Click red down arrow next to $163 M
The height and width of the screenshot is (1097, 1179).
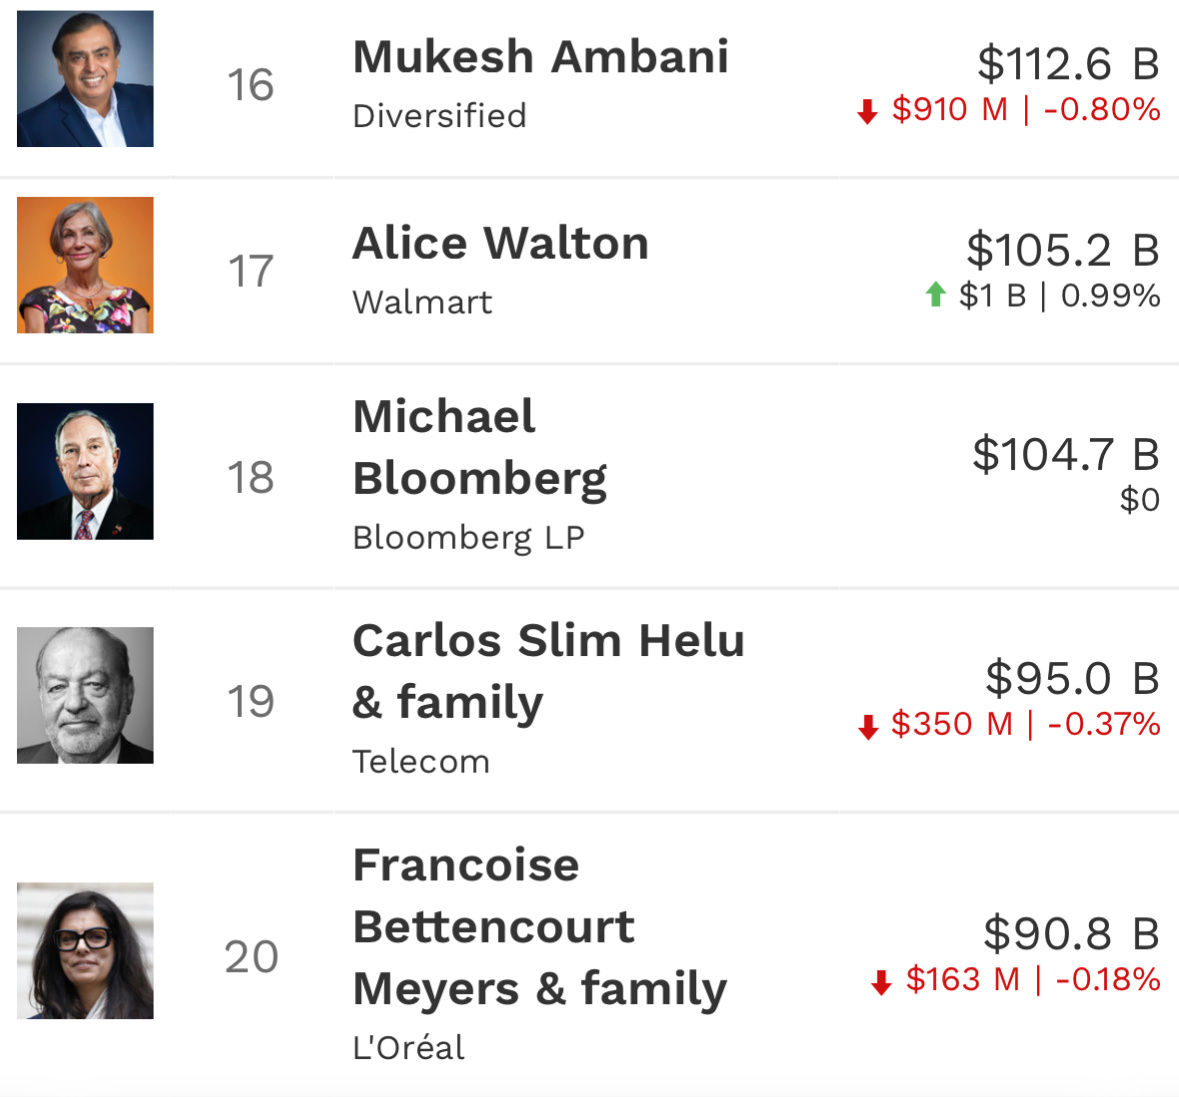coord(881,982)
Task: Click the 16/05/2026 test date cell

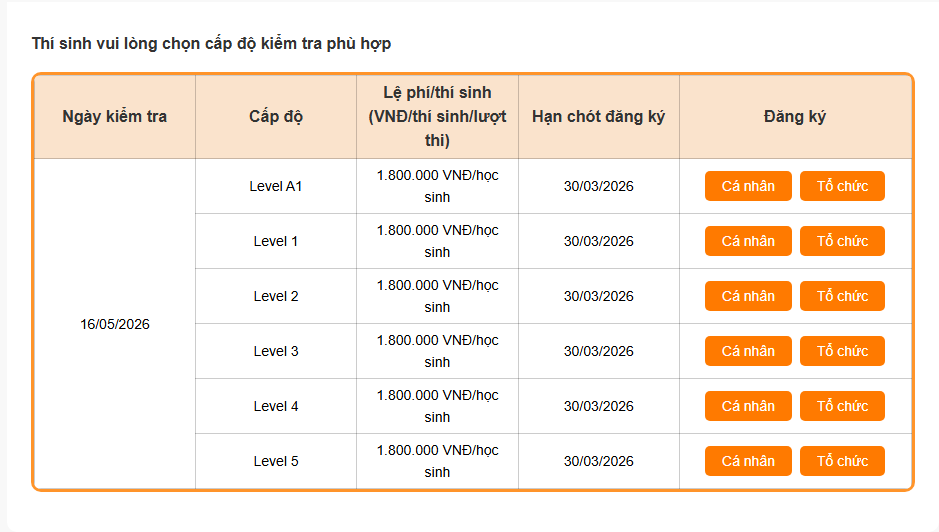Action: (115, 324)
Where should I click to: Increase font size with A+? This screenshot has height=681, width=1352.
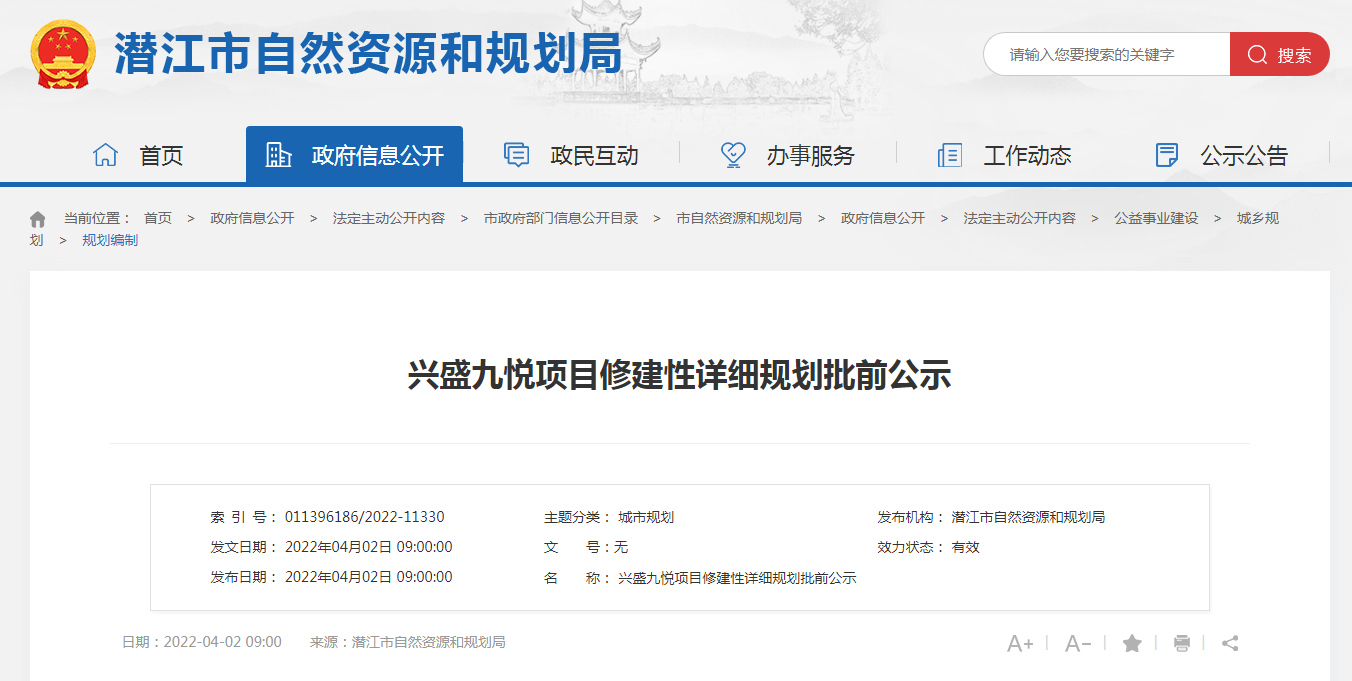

--

_Try it_. All of the data is to be returned exactly, with no pictures included.

_Expected answer_.
Click red down arrow next to $163 M
The height and width of the screenshot is (1097, 1179).
coord(881,982)
Task: Click the 16/05/2026 test date cell

Action: (115, 324)
Where should I click to: Increase font size with A+? This screenshot has height=681, width=1352.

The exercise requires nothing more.